Improved DMSTrack, a differentiable multi-sensor Kalman filter for 3D cooperative tracking, by modifying its learnable covariance module to enforce nonnegative uncertainty estimates. Our changes, ReLU-clamped residuals and reduced initial covariance scale, resulted in faster convergence and improved tracking performance on the V2V4Real benchmark. Implemented in PyTorch with Open3D visualization, trained end-to-end on real-world multi-vehicle LiDAR sequences using a custom differentiable Kalman filter pipeline.
Transformer-Based Visuomotor Diffusion Imitation Learning for Robot Manipulation

Enhanced diffusion policy frameworks for robotic manipulation tasks by introducing transformer-based observation and action encoders to capture relationships across the whole trajectory. The algorithm is evaluated in a PyMunk-based PushT simulation environment, with comprehensive evaluation metrics.
Pick & Place Robot Arm

Designed and implemented planning and control algorithms for the Franka Emika Panda 7-DOF robot to efficiently pick, place, and stack static and dynamic blocks for maximum height. Utilizing ROS and Gazebo for simulation.
3D scene reconstruction and novel view rendering with NeRF (Neural Radiance Fields)

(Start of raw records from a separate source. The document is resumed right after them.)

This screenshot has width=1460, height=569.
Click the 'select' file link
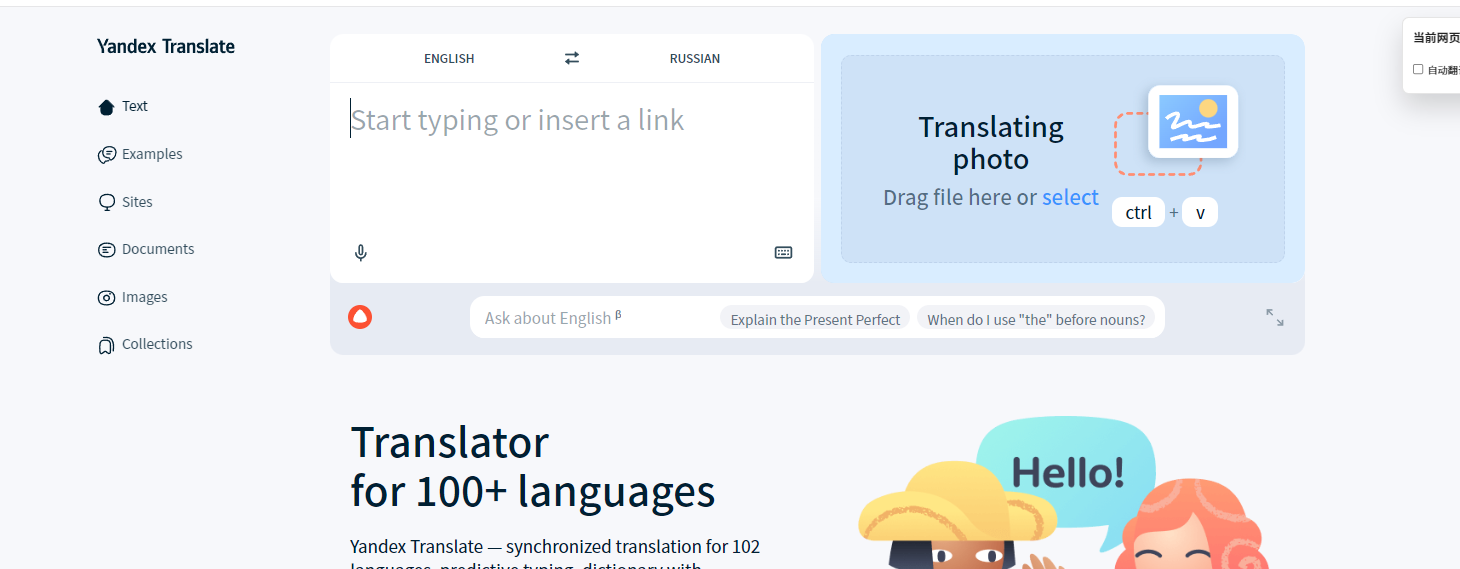pos(1070,198)
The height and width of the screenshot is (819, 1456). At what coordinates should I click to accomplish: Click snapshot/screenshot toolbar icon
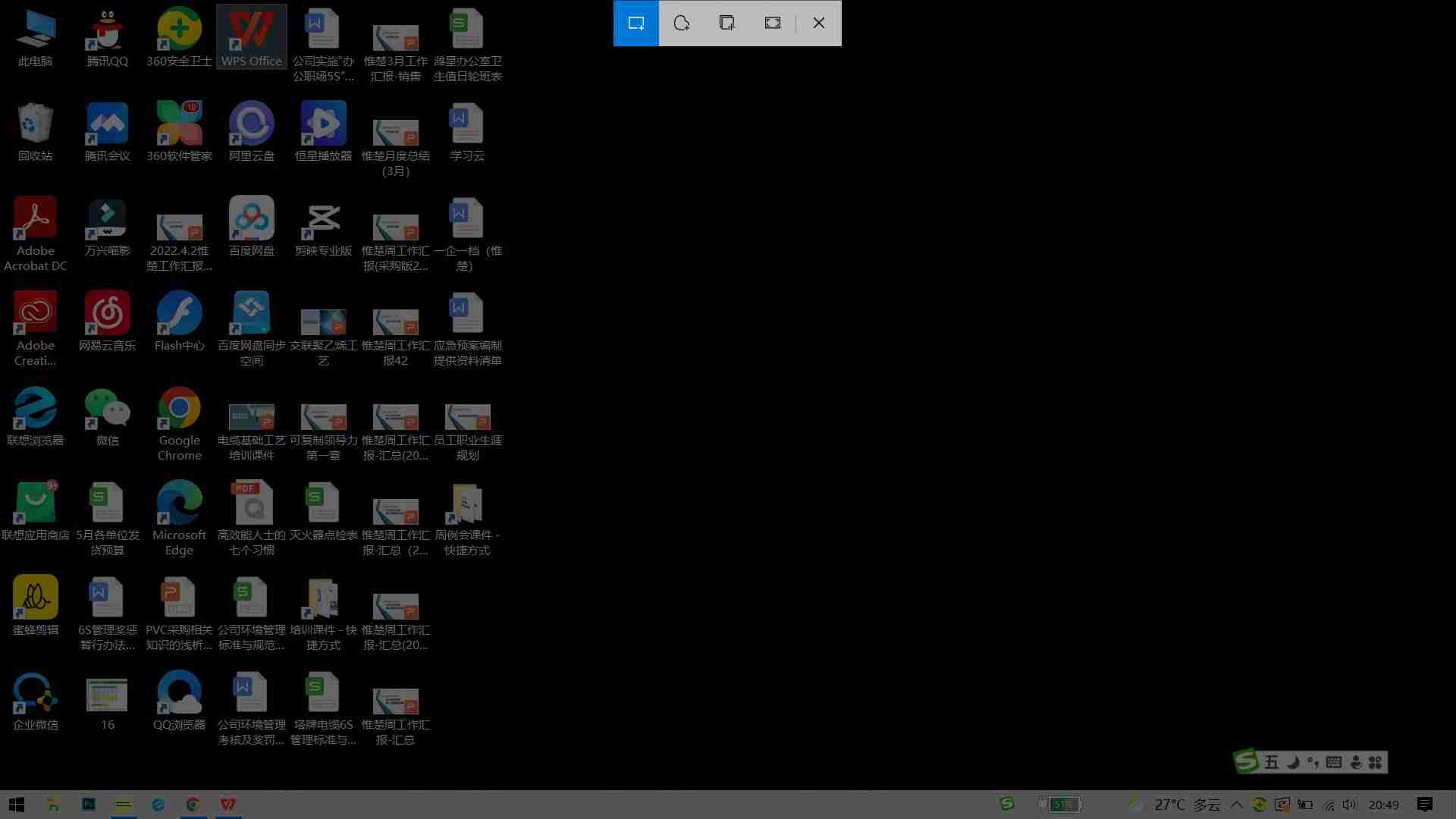click(x=636, y=23)
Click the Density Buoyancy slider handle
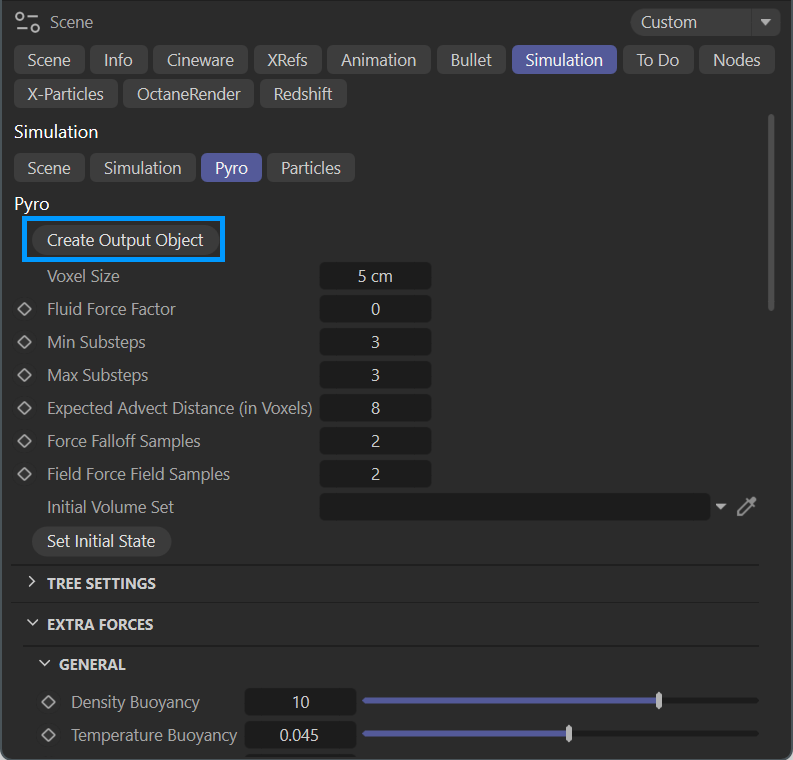Viewport: 793px width, 760px height. (659, 701)
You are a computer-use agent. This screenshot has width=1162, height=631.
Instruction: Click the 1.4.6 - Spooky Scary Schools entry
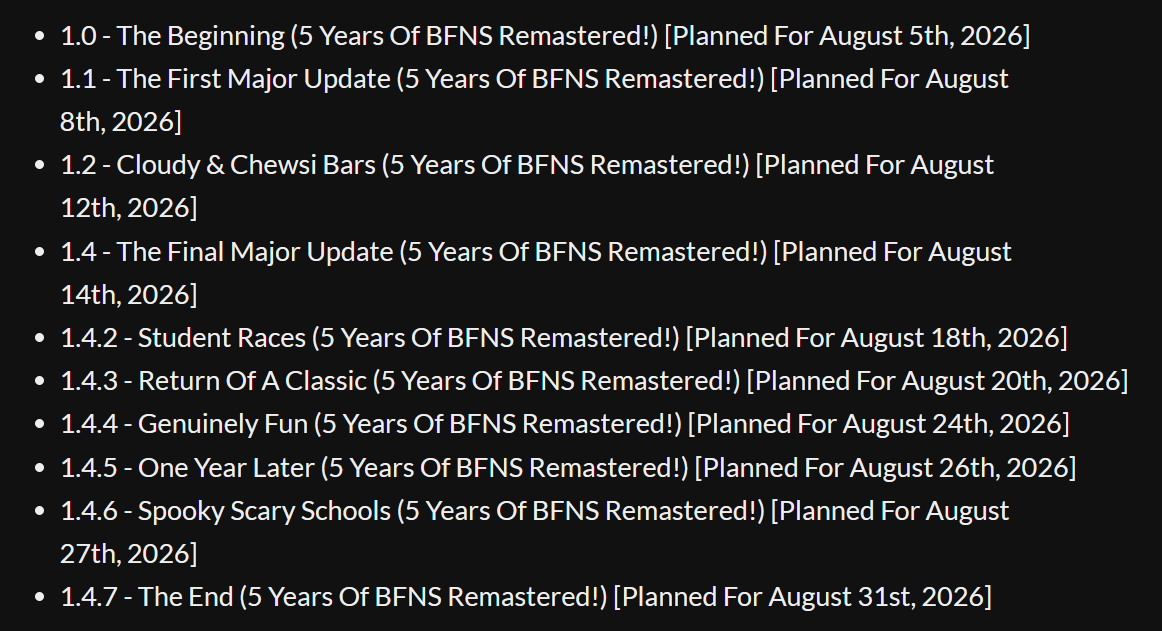pos(534,532)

This project implements a NeRF-based framework that represents a 3D scene in a compact way and render novel views given a number of 2D views of the same static scene. It integrates positional encoding, stratified sampling, and volumetric rendering.
Face Verification with C++ & OpenCV

Developed a real-time face verification system in C++ using OpenCV, integrating yunet.onnx for detection and sface.onnx for feature extraction and matching. Optimized for edge devices, ensuring efficient performance with minimal latency and low power consumption, suitable for IoT deployments.
Mood Based Music Recommendation System

A real-time emotion recognition system was built using Python, leveraging Mediapipe holistic solution to detect and track face and hand landmarks. The data was normalized to enhance model performance, ensuring it was position-invariant. Computer vision techniques were applied for real-time object detection and tracking, and the emotion recognition model was implemented with Keras. Videos were captured via OpenCV, processed with Mediapipe, and fed into the trained model for real-time mood prediction, with a Streamlit-based web interface and WebRTC for live video streaming.
LC-3 Virtual Machine

A virtual machine that simulates the LC-3 architecture, providing a simplified CPU model. It reads, writes data, performs arithmetic, and interacts with I/O devices, making it ideal for learning system-level programming. Similar to the Java Virtual Machine, it abstracts hardware, allowing programs to run across devices without modification. Written in C, this LC-3 virtual machine was tested with 2048, hangman, and rogue game files (also uploaded in the repo).